These Gold Awards have delivered a blizzard of Blizzards. From the do-it-all Latigo we now move to precisely the other end of the scale. This time we inhabit the upper echelons of ski hooliganism in the large-footprinted shape of the Blizzard Spur, a de-metalled, carbon-ended pow monster.
Everyone needs to try a pair of powder skis in the right conditions, but it’s worth working out what sort of skiing you want to do. The Spur isn’t a super-stiffy designed to draw a long, fast number 11 down a face while testing your goggles’ air-tightness. Nor is it
a Line Sir Francis Bacon-like fun-machine which turns every run into a backcountry freestyle festival. Happily, it does both. Super-light tips and plenty of rocker deliver gruesome maneuverability and makes the fun stuff happen without effort.
Chrigl, Fall-Line’s chief big-mountain reviewer, Freeride World Tour wildcard and a chap who explores the inside and outside of the envelope, figured it hit every key parameter. “Fantastic edge hold for its weight. Good snappy feel.
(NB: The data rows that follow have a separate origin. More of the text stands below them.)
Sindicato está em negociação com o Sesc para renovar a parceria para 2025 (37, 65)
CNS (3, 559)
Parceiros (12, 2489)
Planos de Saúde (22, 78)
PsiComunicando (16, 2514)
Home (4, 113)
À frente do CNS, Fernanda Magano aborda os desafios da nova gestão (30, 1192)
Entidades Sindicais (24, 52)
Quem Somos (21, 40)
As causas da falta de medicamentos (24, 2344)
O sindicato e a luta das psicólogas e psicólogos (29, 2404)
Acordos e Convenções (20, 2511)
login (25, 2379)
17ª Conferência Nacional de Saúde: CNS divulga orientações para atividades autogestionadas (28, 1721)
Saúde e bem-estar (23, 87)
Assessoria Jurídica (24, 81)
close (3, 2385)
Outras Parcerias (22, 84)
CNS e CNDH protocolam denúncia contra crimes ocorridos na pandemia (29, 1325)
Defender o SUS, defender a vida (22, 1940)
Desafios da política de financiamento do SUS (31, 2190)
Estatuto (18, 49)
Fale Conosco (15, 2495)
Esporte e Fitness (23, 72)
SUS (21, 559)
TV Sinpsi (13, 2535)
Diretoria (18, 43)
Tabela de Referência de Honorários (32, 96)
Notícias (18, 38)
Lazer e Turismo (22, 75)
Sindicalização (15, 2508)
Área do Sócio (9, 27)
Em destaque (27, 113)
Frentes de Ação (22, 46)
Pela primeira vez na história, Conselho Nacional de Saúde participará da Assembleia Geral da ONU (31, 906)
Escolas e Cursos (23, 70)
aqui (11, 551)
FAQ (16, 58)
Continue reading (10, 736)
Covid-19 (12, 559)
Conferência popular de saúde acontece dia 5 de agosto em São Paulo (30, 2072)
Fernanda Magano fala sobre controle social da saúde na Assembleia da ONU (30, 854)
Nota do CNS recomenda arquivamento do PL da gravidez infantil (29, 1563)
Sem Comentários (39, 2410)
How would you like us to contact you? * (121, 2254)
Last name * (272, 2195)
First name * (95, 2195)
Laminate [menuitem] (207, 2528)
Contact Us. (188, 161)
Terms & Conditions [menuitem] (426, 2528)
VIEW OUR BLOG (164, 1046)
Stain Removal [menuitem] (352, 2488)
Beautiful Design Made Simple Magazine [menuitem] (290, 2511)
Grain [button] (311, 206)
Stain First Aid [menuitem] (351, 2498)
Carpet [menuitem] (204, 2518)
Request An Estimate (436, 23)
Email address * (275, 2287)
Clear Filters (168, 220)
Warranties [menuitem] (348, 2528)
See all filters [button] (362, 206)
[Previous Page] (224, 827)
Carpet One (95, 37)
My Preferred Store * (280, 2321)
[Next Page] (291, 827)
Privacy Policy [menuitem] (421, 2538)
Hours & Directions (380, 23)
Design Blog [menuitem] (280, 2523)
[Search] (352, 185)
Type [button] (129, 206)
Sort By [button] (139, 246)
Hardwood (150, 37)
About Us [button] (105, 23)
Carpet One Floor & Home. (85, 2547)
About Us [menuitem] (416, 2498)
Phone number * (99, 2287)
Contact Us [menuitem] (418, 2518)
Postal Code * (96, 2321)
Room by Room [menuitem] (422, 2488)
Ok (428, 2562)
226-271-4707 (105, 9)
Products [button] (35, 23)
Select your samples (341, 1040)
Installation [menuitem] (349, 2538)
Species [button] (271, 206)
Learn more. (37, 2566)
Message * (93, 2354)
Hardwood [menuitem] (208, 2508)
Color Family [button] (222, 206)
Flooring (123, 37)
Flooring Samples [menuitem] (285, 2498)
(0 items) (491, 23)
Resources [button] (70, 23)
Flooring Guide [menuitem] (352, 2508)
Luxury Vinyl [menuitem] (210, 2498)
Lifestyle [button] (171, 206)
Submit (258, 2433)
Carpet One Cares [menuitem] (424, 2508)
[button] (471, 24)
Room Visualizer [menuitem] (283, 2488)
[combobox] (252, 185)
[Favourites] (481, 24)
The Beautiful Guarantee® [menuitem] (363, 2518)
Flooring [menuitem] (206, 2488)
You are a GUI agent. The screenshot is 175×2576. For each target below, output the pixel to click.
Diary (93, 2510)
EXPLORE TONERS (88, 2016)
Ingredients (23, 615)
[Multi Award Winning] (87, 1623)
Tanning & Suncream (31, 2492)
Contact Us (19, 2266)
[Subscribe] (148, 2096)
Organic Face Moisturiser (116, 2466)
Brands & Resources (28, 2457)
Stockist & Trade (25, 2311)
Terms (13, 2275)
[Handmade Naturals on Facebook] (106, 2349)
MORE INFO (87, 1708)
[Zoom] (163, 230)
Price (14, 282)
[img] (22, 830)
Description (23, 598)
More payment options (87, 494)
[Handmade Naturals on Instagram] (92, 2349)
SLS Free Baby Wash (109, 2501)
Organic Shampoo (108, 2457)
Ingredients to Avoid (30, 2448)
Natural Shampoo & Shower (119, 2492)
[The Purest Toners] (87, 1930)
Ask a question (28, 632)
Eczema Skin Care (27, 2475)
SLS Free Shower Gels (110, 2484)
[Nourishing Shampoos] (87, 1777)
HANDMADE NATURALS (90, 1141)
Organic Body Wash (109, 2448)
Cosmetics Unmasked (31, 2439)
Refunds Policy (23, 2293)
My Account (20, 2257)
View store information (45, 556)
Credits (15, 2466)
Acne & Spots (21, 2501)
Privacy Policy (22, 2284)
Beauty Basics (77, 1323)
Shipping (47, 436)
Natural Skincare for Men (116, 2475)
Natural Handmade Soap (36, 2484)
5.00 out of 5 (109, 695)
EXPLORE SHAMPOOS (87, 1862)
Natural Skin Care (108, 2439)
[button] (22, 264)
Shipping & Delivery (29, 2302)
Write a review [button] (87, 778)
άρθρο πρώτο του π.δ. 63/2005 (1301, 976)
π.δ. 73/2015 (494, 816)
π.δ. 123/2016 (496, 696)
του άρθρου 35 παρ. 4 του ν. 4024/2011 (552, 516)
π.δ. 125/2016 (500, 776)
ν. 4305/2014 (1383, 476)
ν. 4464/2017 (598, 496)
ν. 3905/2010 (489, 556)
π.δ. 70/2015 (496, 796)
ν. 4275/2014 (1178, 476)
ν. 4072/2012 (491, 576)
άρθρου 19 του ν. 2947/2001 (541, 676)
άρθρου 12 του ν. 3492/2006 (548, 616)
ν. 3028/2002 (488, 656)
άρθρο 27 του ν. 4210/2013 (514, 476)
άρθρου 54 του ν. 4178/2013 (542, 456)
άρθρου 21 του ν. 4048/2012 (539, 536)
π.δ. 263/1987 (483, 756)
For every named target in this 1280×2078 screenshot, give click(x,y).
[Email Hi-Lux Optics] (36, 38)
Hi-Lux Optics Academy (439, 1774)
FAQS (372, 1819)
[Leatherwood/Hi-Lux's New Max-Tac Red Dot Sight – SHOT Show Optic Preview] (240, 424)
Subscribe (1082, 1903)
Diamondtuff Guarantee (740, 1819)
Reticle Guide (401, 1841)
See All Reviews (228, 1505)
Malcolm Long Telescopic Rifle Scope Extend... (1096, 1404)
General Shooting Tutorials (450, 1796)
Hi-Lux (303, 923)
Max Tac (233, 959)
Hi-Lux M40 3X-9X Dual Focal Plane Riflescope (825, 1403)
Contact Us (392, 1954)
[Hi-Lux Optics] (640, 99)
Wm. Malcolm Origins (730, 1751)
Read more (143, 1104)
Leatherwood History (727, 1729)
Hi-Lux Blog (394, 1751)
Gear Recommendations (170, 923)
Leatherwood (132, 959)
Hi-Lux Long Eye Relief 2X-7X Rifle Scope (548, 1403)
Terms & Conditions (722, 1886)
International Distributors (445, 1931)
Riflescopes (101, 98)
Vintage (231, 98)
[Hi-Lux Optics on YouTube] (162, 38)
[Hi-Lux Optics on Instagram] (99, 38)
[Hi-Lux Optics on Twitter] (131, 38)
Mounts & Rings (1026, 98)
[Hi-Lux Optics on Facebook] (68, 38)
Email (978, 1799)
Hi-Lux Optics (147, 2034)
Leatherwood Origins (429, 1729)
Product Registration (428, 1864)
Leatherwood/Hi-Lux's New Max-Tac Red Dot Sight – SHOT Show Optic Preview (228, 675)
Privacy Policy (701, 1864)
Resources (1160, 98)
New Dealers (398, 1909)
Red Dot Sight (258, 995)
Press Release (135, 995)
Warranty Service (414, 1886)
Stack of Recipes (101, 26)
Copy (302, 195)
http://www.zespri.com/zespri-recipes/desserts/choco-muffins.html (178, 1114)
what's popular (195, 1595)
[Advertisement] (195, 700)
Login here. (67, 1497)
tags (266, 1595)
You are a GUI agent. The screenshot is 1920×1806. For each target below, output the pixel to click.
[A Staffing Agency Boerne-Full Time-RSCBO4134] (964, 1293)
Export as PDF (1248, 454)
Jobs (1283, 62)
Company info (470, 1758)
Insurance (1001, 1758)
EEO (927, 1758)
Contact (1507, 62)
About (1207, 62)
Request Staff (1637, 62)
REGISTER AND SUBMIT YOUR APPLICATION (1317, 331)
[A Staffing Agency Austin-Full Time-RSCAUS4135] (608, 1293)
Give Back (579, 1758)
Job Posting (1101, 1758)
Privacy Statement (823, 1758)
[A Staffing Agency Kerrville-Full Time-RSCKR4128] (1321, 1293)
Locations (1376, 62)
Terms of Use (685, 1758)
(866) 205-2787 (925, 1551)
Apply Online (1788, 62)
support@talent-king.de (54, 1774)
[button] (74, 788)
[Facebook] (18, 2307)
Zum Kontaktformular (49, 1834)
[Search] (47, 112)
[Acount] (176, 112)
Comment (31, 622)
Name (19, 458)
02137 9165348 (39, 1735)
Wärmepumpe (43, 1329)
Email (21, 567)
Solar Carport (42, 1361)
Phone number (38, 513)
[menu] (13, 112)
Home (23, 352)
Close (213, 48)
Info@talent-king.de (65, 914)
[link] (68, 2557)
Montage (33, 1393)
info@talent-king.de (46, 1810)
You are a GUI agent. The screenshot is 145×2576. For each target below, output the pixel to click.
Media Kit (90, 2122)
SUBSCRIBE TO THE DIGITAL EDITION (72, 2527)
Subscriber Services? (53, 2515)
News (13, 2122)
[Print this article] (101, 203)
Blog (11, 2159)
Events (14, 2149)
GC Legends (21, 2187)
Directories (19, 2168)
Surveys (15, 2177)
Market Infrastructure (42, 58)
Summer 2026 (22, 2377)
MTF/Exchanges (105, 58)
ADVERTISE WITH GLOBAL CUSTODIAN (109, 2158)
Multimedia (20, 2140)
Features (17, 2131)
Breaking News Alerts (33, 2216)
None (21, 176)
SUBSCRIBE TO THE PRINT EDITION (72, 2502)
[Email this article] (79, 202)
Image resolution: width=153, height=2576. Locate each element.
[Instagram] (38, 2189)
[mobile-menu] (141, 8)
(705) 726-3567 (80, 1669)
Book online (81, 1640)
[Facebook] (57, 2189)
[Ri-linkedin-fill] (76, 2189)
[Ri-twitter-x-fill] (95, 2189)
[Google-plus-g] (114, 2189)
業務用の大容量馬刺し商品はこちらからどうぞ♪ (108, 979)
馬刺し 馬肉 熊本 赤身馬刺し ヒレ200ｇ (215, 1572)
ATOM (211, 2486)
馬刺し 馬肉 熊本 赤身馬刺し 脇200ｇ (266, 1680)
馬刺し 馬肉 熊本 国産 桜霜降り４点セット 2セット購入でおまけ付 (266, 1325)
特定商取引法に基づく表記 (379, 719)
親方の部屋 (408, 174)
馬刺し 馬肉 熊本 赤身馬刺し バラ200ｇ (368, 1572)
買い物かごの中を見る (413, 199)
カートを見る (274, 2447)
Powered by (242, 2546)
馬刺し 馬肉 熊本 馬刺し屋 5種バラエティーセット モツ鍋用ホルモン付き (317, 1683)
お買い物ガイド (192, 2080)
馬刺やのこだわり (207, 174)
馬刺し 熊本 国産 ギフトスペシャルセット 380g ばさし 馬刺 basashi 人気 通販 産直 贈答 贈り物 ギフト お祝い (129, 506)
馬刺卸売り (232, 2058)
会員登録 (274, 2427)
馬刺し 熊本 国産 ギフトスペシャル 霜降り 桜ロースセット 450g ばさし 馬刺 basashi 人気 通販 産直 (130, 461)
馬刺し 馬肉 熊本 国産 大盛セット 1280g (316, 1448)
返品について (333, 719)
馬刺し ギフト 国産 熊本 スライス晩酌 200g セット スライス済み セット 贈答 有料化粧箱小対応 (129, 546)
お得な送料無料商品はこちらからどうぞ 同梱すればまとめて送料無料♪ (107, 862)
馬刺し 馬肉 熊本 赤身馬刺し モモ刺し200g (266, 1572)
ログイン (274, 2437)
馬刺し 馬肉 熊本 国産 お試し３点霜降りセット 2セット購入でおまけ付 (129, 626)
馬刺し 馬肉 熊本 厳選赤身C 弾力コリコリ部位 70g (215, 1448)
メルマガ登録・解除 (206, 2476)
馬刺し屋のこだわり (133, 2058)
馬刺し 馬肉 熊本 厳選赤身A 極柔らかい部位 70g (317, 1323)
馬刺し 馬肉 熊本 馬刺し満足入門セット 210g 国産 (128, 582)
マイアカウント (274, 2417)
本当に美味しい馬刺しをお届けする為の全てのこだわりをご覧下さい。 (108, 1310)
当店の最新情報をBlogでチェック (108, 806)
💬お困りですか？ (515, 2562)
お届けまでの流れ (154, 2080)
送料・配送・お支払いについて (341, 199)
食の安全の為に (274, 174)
Can be skied slowly,
in a hyperactive jump-turn or a high-speed-straightline way,” he raved, and then went away again without handing them back.
We like a lack of weight but when faced with the Spur we questioned whether powder skis should be so light, and we were also concerned that a lack of metal would kill the dampness needed for high speed. It turns out that if you build a ski right, it just works.